Bellona has been campaigning for action to deal with nuclear waste in neighbouring Russia since the dissolution of the Soviet Union in the 1990s, in 1994 its report "Sources of Radioactive Contamination in Murmansk and Archangel Counties" alerted the world to the risks posted by decommissioned Soviet nuclear-powered submarines. 
 
However, the breakdown in relations between Russia and the West over the crisis in Ukraine has led Russia in December to effectively cancel  the Cooperative Threat Reduction (CTR) Program, also known as Nunn-Lugar, under which it has worked with US Department of Defence personnel to try and keep the material safe.  
 
The Soviet Union dumped vast amounts of nuclear waste in the Barents and Kara Seas in the decades leading up to its dissolution in 1991. In total it abandoned: 19 ships containing radioactive waste; 14 with nuclear reactors, five of which contain spent nuclear fuel; 735 other pieces of radioactively contaminated heavy machinery;  17,000 containers with radioactive waste; and three nuclear submarines.
 
Of these, the three submarines pose the worst risk, with the Business Insider news site warning that K-27 could cause a Chernobyl-like event if the casings of its reactors fail and radiation leaks into the sea.  
 
The K-27 was an experimental design launched in 1962. While on duty in 1968, the reactor started leaking radiation, poisoning the crew.
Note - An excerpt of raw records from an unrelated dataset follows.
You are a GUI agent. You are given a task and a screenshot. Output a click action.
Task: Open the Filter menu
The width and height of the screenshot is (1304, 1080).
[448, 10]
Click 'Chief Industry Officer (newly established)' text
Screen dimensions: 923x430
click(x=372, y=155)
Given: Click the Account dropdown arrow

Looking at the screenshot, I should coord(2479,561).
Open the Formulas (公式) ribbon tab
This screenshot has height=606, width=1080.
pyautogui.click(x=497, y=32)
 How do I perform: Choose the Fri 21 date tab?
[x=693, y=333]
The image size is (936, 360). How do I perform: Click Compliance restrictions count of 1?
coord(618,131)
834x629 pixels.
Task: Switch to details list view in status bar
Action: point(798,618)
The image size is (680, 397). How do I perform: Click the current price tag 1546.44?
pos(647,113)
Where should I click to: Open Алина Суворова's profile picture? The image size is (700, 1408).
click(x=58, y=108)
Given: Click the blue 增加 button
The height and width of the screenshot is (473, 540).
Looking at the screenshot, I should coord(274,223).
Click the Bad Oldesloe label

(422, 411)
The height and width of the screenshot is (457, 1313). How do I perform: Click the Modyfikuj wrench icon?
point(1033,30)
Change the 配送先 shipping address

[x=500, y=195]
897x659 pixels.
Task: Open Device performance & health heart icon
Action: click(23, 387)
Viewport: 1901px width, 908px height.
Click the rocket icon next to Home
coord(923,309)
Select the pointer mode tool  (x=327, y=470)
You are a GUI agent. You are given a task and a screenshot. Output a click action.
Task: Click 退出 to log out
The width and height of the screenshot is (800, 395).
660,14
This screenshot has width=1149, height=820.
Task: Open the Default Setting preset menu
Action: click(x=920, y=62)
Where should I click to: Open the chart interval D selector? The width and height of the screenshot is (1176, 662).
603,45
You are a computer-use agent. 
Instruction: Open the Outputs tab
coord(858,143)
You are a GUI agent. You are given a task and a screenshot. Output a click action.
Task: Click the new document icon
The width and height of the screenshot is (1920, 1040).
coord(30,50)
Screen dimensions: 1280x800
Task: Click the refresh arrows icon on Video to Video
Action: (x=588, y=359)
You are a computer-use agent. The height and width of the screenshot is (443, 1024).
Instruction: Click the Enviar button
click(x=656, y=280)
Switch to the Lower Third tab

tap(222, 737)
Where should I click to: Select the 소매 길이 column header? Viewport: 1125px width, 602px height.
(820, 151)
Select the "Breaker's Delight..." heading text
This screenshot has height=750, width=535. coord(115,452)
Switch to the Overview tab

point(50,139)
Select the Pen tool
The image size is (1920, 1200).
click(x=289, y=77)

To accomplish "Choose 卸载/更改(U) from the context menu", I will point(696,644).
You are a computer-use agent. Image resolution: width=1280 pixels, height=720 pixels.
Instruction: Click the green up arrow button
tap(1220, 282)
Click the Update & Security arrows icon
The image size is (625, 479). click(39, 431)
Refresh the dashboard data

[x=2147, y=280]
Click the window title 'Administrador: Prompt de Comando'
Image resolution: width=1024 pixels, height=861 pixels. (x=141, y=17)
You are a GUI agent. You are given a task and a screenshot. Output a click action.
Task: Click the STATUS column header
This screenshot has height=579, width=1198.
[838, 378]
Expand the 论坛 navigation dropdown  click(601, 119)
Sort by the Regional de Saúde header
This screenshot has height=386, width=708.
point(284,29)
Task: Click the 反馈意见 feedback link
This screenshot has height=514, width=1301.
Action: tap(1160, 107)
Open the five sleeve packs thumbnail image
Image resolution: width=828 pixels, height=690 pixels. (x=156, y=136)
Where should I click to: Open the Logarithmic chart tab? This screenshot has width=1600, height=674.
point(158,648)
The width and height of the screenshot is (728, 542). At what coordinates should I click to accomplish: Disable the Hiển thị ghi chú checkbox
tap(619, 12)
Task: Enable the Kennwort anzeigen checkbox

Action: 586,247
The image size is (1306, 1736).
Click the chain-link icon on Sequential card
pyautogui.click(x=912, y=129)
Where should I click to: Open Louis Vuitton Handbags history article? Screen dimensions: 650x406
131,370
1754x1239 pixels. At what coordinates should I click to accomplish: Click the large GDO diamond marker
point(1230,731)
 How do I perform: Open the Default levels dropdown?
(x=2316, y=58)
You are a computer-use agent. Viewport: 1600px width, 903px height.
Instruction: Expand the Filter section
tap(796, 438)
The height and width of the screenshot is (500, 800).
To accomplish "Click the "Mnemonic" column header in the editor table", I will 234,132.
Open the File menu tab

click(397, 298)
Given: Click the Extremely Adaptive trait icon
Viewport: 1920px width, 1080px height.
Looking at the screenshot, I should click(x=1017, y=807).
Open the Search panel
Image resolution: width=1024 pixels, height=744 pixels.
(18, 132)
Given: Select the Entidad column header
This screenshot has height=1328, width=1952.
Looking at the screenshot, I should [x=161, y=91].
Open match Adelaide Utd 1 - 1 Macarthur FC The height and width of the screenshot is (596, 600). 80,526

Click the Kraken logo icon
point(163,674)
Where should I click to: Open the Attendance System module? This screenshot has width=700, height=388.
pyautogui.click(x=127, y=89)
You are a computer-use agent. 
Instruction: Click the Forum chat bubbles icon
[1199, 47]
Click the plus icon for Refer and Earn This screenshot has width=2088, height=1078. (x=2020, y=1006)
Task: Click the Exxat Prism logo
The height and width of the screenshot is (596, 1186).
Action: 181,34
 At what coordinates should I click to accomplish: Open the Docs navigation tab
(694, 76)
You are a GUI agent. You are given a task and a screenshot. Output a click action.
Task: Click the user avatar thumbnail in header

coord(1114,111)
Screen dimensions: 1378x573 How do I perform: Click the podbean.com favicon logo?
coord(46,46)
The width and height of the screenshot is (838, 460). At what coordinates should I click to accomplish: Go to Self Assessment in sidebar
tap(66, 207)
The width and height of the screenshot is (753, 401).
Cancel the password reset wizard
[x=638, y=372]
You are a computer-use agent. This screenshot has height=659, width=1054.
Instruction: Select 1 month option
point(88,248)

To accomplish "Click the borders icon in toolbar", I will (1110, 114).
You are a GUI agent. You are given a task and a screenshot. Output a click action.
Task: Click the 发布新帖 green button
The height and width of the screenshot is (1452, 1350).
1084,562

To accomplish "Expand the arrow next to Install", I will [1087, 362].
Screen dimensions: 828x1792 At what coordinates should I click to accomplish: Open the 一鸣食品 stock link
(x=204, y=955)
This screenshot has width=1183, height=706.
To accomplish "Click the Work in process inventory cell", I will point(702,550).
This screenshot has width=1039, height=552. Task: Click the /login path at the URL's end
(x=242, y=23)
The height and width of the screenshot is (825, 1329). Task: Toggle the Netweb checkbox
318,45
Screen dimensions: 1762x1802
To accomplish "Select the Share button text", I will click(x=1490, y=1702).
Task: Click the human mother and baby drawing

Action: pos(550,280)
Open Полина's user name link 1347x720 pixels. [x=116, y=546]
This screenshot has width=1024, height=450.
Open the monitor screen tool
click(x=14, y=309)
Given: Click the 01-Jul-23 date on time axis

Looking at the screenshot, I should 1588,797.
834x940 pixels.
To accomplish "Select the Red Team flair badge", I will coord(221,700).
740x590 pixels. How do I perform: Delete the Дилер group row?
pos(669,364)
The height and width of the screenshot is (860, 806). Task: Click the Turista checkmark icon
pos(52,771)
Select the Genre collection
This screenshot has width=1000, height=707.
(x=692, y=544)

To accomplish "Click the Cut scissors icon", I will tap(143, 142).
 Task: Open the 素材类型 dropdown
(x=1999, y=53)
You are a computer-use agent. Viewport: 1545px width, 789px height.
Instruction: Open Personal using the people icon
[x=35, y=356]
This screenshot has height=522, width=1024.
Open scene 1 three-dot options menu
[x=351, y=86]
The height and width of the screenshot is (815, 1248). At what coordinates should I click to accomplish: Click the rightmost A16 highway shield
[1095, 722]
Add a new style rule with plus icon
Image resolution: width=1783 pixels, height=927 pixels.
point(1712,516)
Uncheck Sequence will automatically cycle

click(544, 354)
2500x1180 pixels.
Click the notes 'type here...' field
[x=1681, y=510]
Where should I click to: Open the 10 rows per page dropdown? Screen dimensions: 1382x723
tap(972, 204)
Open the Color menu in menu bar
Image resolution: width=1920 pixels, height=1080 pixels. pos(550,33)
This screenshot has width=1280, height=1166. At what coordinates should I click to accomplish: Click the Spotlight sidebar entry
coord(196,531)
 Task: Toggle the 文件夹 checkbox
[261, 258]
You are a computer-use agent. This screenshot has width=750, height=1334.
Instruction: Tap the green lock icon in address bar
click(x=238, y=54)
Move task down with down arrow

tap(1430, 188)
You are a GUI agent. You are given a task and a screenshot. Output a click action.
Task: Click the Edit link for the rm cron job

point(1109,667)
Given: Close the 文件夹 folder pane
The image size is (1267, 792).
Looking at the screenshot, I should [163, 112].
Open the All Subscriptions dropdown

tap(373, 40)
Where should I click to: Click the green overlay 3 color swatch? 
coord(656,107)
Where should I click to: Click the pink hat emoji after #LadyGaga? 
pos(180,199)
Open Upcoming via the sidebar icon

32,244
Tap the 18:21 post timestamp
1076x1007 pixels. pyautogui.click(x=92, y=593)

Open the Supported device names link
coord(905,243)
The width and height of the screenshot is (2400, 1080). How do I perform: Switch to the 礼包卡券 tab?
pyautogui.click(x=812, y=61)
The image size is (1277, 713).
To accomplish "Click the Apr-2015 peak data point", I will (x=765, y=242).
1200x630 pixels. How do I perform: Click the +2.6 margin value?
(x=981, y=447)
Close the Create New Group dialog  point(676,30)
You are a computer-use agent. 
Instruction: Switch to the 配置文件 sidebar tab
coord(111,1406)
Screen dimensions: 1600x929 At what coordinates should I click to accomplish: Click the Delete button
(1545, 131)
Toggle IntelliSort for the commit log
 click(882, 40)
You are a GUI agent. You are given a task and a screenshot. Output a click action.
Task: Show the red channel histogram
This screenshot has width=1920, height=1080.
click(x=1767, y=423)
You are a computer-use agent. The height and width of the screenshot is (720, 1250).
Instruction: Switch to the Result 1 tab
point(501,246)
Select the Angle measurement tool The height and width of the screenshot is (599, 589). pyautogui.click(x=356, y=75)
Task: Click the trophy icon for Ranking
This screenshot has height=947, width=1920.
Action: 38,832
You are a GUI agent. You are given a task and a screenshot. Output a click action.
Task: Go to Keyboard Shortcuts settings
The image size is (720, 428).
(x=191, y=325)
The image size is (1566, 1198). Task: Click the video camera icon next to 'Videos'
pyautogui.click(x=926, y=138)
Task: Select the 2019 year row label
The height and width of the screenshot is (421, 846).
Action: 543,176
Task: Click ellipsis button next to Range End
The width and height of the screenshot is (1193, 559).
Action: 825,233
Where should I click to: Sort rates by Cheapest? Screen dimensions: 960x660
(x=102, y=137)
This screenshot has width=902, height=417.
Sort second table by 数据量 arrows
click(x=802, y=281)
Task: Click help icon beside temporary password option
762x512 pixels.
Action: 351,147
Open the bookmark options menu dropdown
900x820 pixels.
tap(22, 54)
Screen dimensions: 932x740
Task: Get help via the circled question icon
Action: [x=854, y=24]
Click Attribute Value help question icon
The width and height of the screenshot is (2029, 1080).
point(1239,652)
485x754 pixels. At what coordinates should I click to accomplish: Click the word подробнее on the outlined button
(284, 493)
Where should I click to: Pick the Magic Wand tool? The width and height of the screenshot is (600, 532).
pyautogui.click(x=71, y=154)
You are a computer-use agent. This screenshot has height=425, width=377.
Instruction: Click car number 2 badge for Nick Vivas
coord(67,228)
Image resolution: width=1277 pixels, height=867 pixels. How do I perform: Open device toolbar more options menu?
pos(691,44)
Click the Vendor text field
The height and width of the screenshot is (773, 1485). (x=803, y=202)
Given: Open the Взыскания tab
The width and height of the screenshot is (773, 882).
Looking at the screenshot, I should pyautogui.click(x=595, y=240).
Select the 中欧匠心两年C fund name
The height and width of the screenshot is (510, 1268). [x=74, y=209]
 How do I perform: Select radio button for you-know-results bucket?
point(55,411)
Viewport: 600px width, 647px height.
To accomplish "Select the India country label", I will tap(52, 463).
According to the BBC, nine seamen died of radiation poisoning immediately, while many more had their lives cut short.
 
The vessel was sunk in the Kara Sea in 1981 only 30 meters below sea level, far shallower than required by international guidelines. 
 
The greatest direct risk to Norway is posed by the K-159 submarine, which sank on a journey from the town of Ostrovnoy in Russia's Murmansk region in 2003, just 200km from the Norwegian border, giving it the potential to contaminate some of the country's most valuable fisheries. 
 
The wreck was mapped by sonar in 2010 by the British subsea surveyors Adus Deep Ocean under a now aborted project to salvage the vessel. 
 
Bøhmer says that the matter is urgent. ”I think we have a short time horizon to do something about this problem. Nuclear waste must be retrieved and stored on land where possible, or buried in the seabed before it is too late.”